L’union Européenne a repris les dispositions de cette Convention par un Règlement du 3 décembre 1982 modifié par le règlement n°338/97 du 9 décembre 1996.

Les voies d’amélioration envisagées par la Commission en matière de commerce d’ivoire

Dans sa communication du 16 mai 2017 la Commission annonce qu’elle envisage d’appliquer des mesures plus strictes à compter de juillet 2017 comme prévu dans le plan d’action de l’Union Européenne contre le trafic d’espèces sauvages. La Commission recommande aux Etats Membres dans son document d’orientation de ne plus délivrer les certificats d’exportation d’ivoire brut, rendus nécessaires par la CITES puisque les éléphants sont placés sur la liste de l’Annexe I depuis 1975 pour l’éléphant d’Asie et 1990 pour l’éléphant d’Afrique. Dans la législation européenne, les pièces d’ivoire antérieures à 1990 disposaient donc d’une dérogation sur l’interdiction de ce commerce.
Les exportations d’ivoire brut entre 2013 et 2016 depuis l’Union Européenne vers l’Asie se sont élevées à 1900 défenses d’ivoire anciennes, un chiffre en constante augmentation qui a poussé la Commission à la rédaction de ce document d’orientation.
En effet, les exportations d’ivoire à destination de l’Asie se sont intensifiées ces dernières années et la Commission redoute que des flux illicites puissent venir s’ajouter parmi les exportations légales d’ivoire.
Les exportations d’ivoire travaillé depuis l’UE (quelques milliers d’articles par an) ne seront que strictement permises, à condition de prouver que ces pièces ont été acquises avant 1976 (la charge de la preuve incombant au propriétaire).
A ces restrictions supplémentaires s’ajoute un versement de 2.25 millions d’euros versés par l’UE au Secrétariat de la CITES afin de renforcer la lutte contre le braconnage d’éléphants qui représente entre 20 000 et 30 000 spécimens tués en Afrique chaque année.

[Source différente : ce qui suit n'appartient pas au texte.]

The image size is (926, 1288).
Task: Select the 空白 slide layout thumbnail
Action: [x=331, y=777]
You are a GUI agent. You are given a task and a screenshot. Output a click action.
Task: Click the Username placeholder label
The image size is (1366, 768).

Le trafic d’espèces protégées constitue une activité très lucrative et s’est inscrite parmi les activités de criminalité organisée.
A l’instar de la corne de rhinocéros, la demande croissante d’ivoire provient majoritairement d’Asie. La répression des activités criminelles en matière de braconnage nécessite donc le concours d’Interpol, d’Europol et fait l’objet d’aides dans les pays concernés par l’intermédiaire de l’ONU (ONUDC, PNUE). 2.5 tonnes d’ivoire ont été saisies dans les Etats membres de l’UE en 2016.
Un moyen de limiter les flux illégaux est par exemple de brûler les stocks d’ivoire saisis ; c’est par exemple ce qu’a décidé le Kenya en 2016 (KWS) afin d’éviter que les quantités saisies ne puissent de nouveau envahir les marchés (vol, corruption) envoyant ainsi un signal fort aux trafiquants.

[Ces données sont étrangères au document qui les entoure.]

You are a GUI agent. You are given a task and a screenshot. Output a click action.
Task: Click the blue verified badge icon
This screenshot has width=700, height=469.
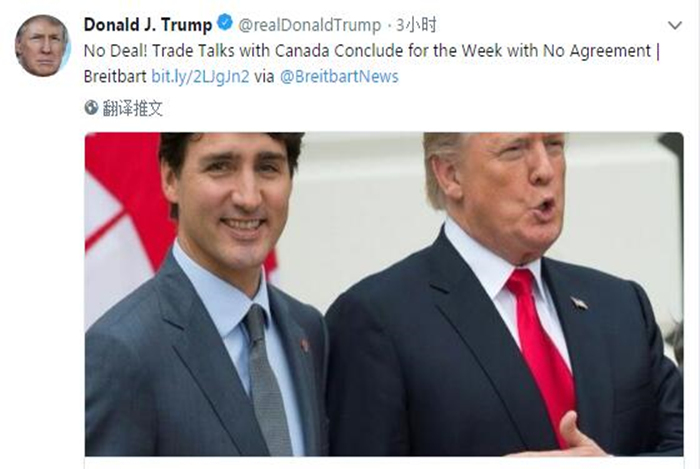pyautogui.click(x=225, y=23)
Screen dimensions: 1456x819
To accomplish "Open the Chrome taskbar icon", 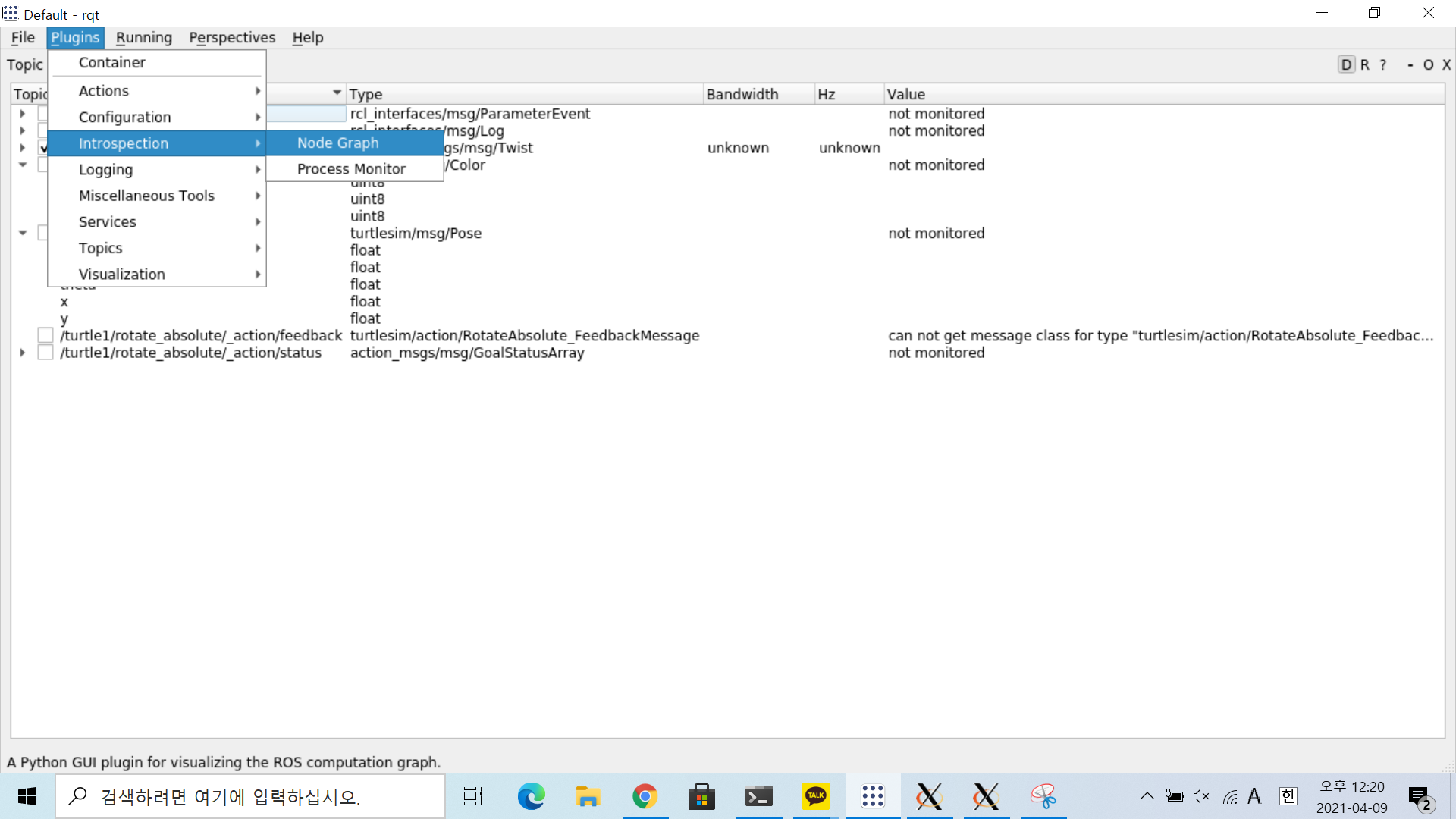I will (645, 796).
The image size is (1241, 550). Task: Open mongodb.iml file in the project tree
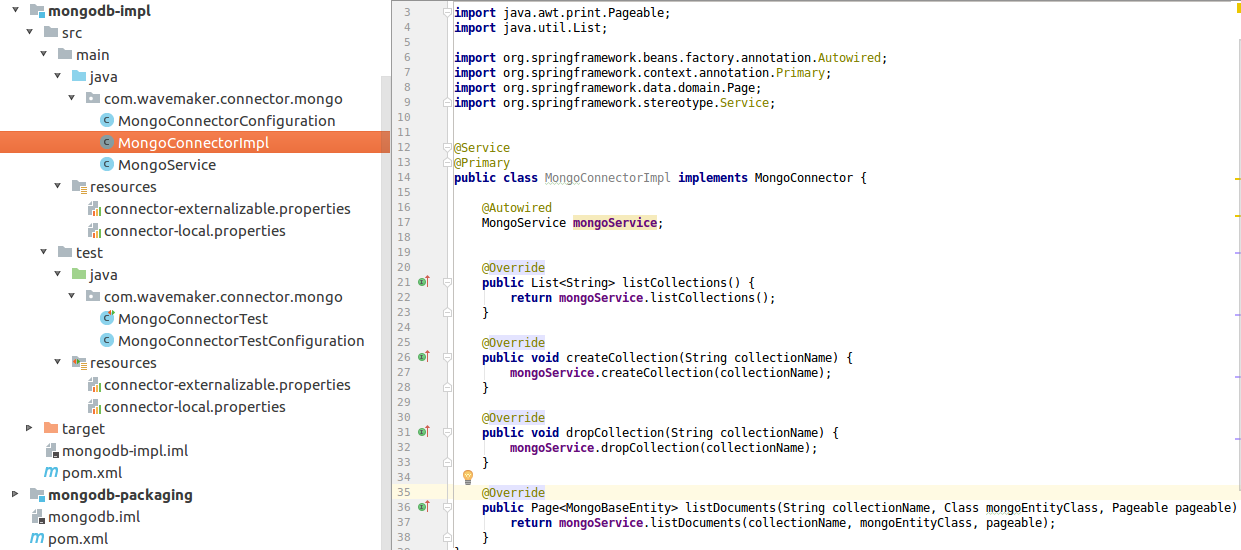[93, 517]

Les lignes bougent en matière de protection des espèces contre le braconnage et le commerce de produits dérivés. La France a en effet précisé les conditions d’interdiction sur le territoire national du commerce d’ivoire d’éléphant et de corne de rhinocéros par un arrêté du 4 mai 2017, modifiant l’arrêté du 16 août 2016. Quant aux principaux marchés de débouchés (Etats-Unis et Chine) pour ce commerce d’ivoire illégal, la Chine a annoncé une interdiction totale sur son territoire d’ici fin 2017.

Les ONG militent cependant pour une interdiction totale du commerce de l’ivoire et non le maintien d’une dérogation pour l’ivoire travaillé. En effet, si les dérogations pour le commerce d’objets contenant de l’ivoire, subsistent, même si l’ivoire a été récupérée avant une certaine date, il n’en reste pas moins que le maintien d’une vente légale ne saurait dissuader le braconnage d’espèces protégées.